(抜粋本文):
第14回ウェルビーイングラウンジ “Mental health care in the real-world: challenges and research-based solutions”

東京科学大学 湯島キャンパス M&Dタワー4階 アクティブラーニング室

2025年7月14日 16:00~18:00

カナダ・ウェスタン大学のShehzad Ali先生をお招きし、第14回ウェルビーイングラウンジを開催しました。

Ali先生は、公衆衛生経済学のカナダ・リサーチチェアおよび研究担当副学部長であり、医学とヘルスエコノミクスの両方において博士号をお持ちです。公平性を重視した医療資源配分や、ランダム化試験を用いた医療介入の評価に取り組み、その研究成果はカナダや国際的な政策に影響を与えています。本講演では、精神疾患ケアにおける現実的な課題と、それに対応するための経済学的・科学的アプローチについて、実証研究を交えて紹介されました。

まず、医療資源に限りがある中で、「何に、どれだけ投資すべきか」という問いに対して、QALY(質調整生存年)を指標とした経済モデル活用が重要であると述べられました。

次に、英国のIAPT(Improving Access to Psychological Therapie, 心理療法アクセス改善プログラム)における実践と課題について、Ali先生が実施した研究結果に基づき、以下のような点が紹介されました。

(課題 1):
抜粋本文の内容について、次の問いに答えてください。
(a) 第14回ウェルビーイングラウンジが開催された日時はいつか。
(b) Ali先生が博士号を持っている二つの分野は何か。
(c) 経済モデル活用の指標として挙げられているものは何か。
(課題 2): 抜粋本文のうち、「Ali先生は、公衆衛生経済学」から始まり「研究を交えて紹介されました。」まで続く部分を、一字一句違えずに書き写してください。

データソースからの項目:
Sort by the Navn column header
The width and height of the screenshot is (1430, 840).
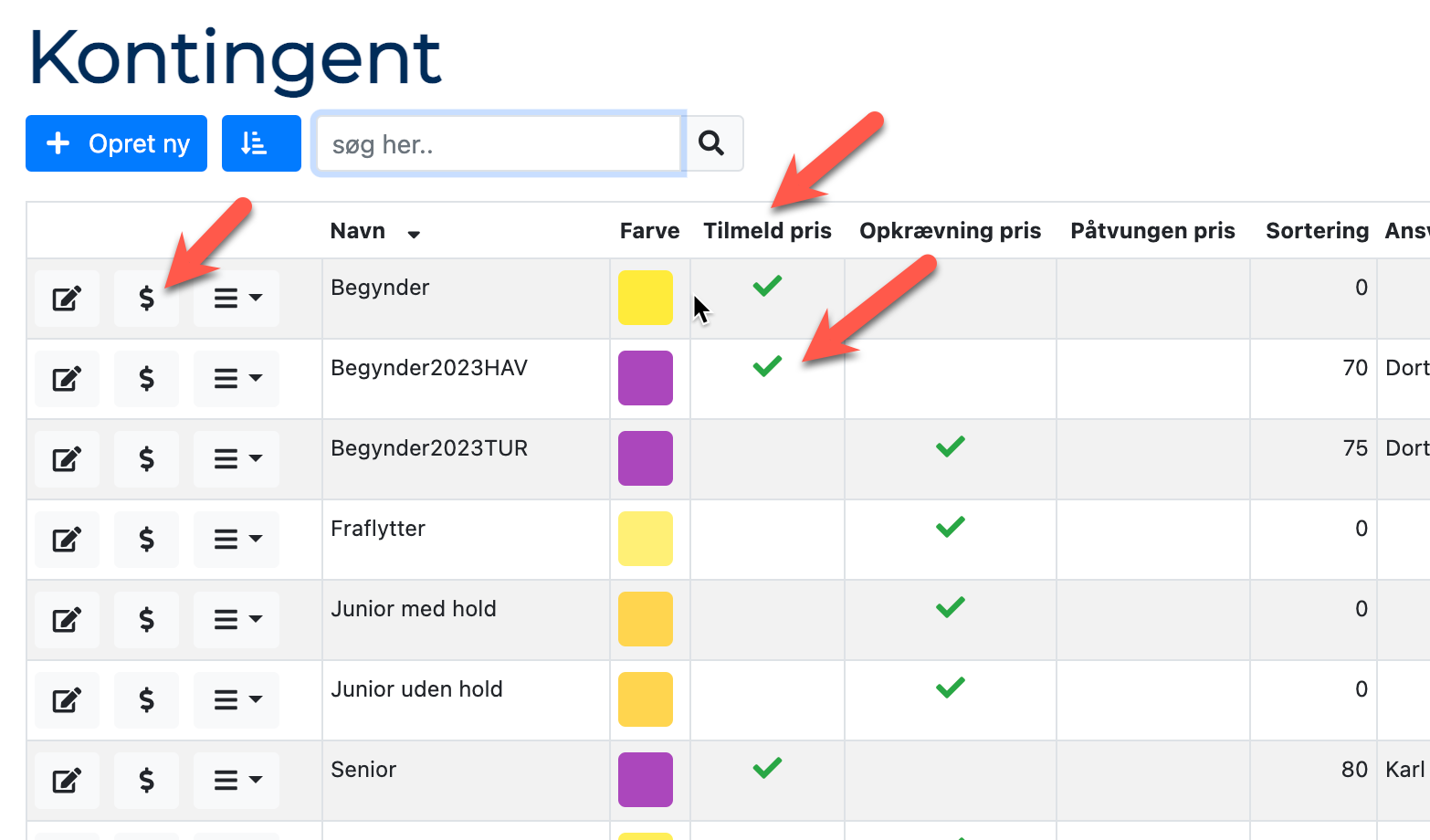tap(358, 231)
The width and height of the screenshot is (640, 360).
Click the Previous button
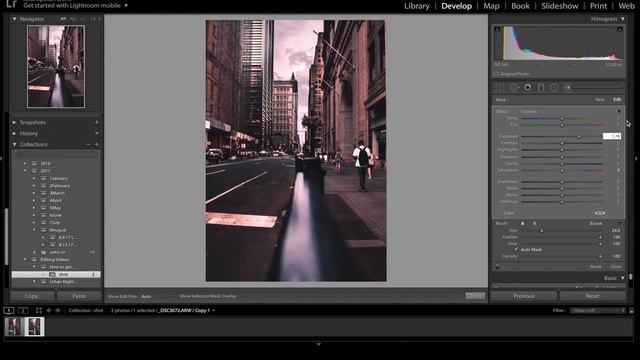click(524, 296)
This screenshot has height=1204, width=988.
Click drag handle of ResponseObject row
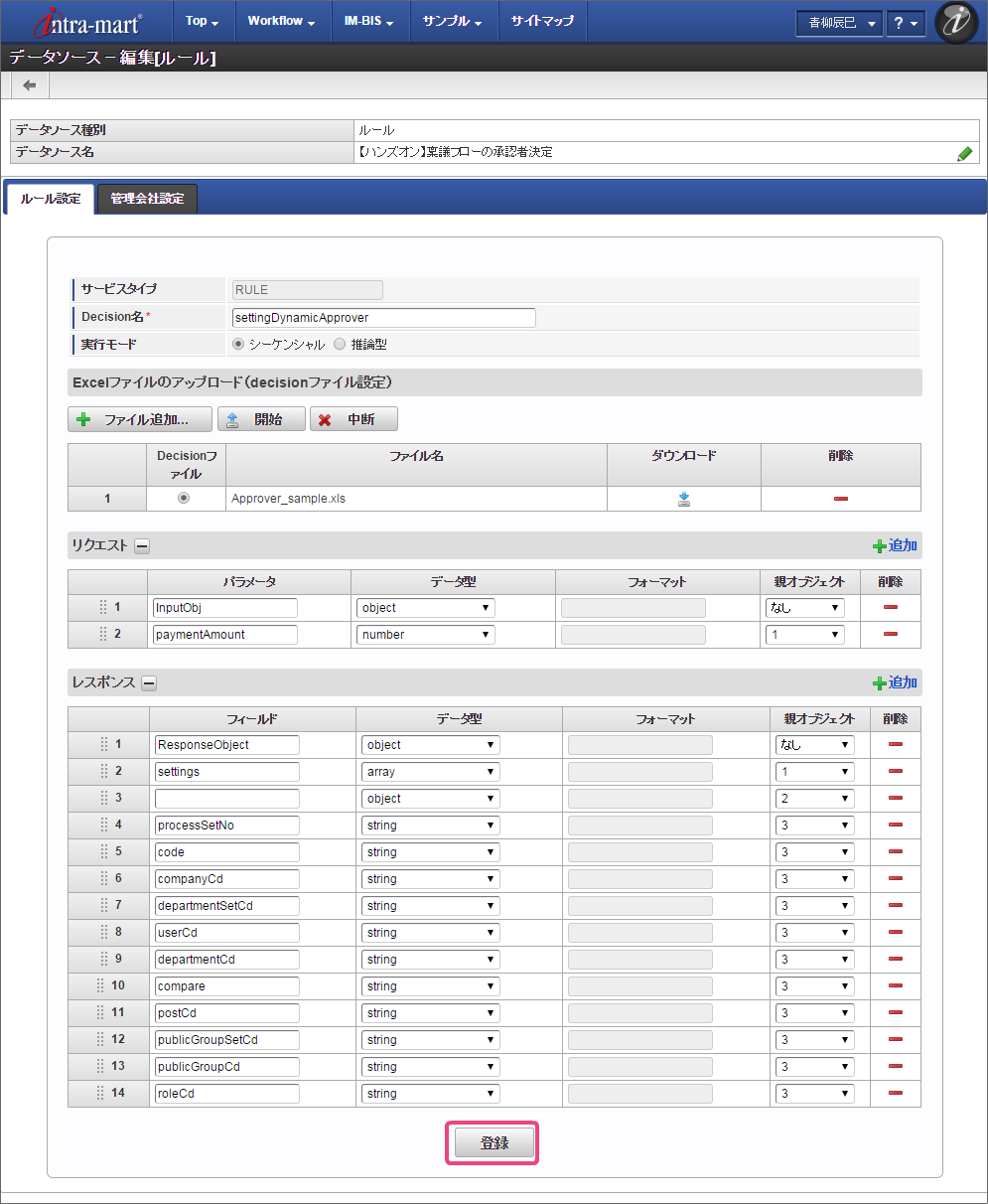click(103, 744)
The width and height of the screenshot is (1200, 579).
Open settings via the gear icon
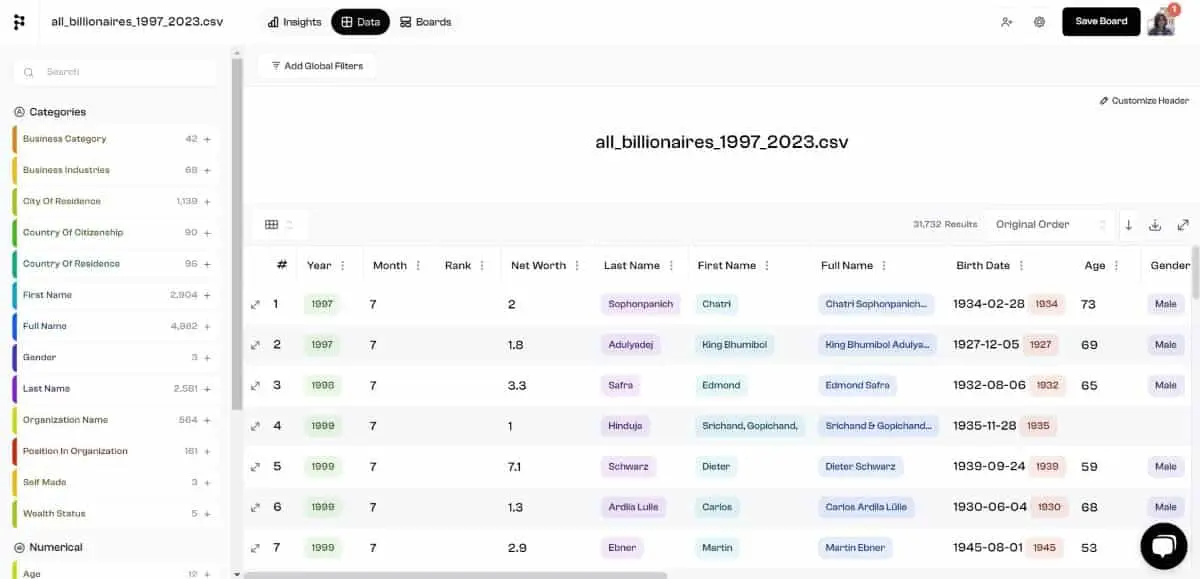pos(1038,21)
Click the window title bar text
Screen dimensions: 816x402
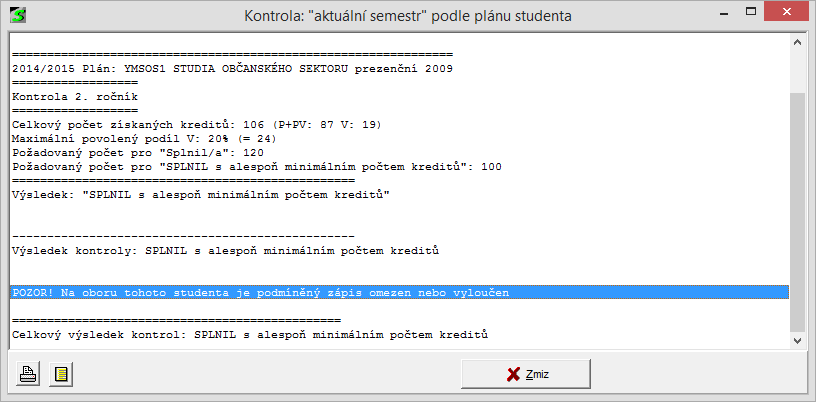pyautogui.click(x=408, y=16)
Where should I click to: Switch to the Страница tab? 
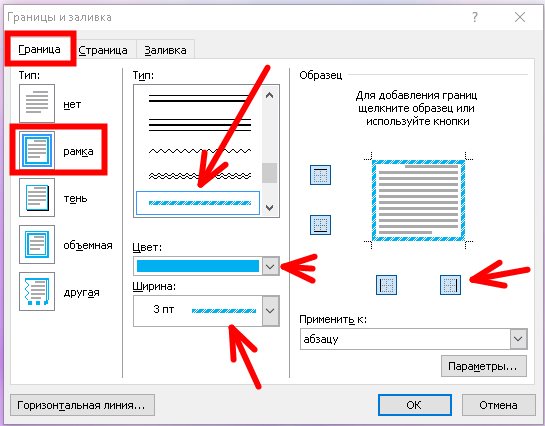click(x=103, y=50)
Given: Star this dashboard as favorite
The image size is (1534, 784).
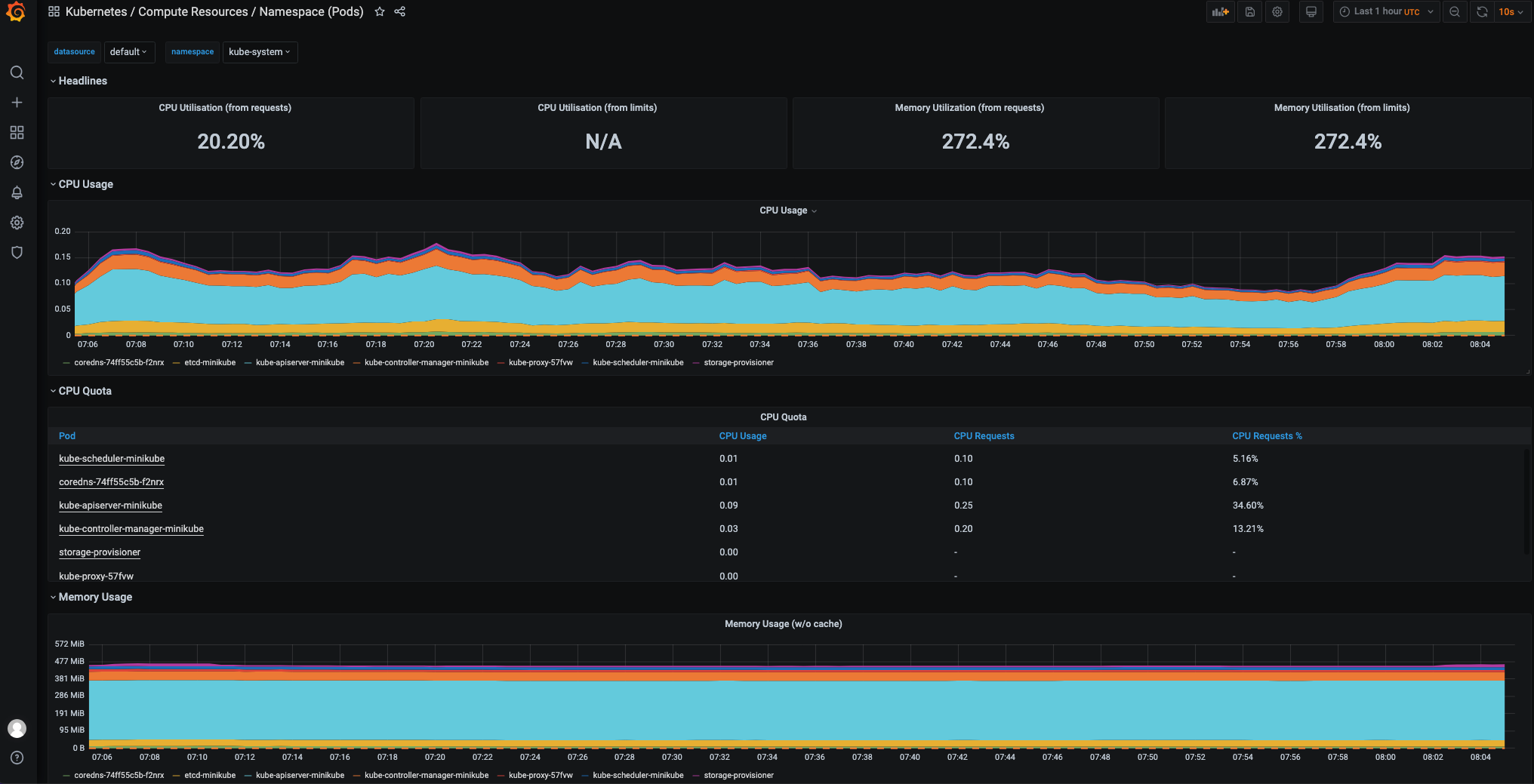Looking at the screenshot, I should [x=380, y=11].
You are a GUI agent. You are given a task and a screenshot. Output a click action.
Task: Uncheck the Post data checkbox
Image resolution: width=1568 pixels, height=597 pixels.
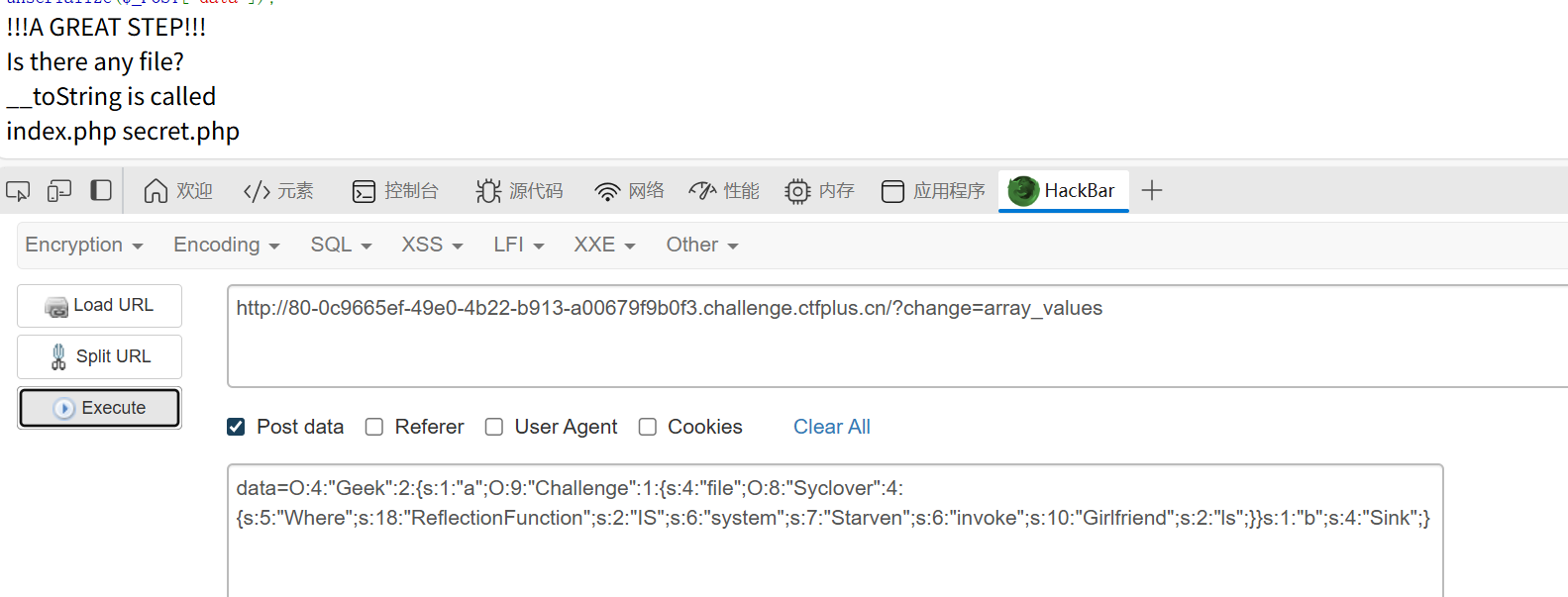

(解答 1):
(a) 2025年7月14日 16:00~18:00
(b) 医学とヘルスエコノミクス
(c) QALY(質調整生存年)

(解答 2):
Ali先生は、公衆衛生経済学のカナダ・リサーチチェアおよび研究担当副学部長であり、医学とヘルスエコノミクスの両方において博士号をお持ちです。公平性を重視した医療資源配分や、ランダム化試験を用いた医療介入の評価に取り組み、その研究成果はカナダや国際的な政策に影響を与えています。本講演では、精神疾患ケアにおける現実的な課題と、それに対応するための経済学的・科学的アプローチについて、実証研究を交えて紹介されました。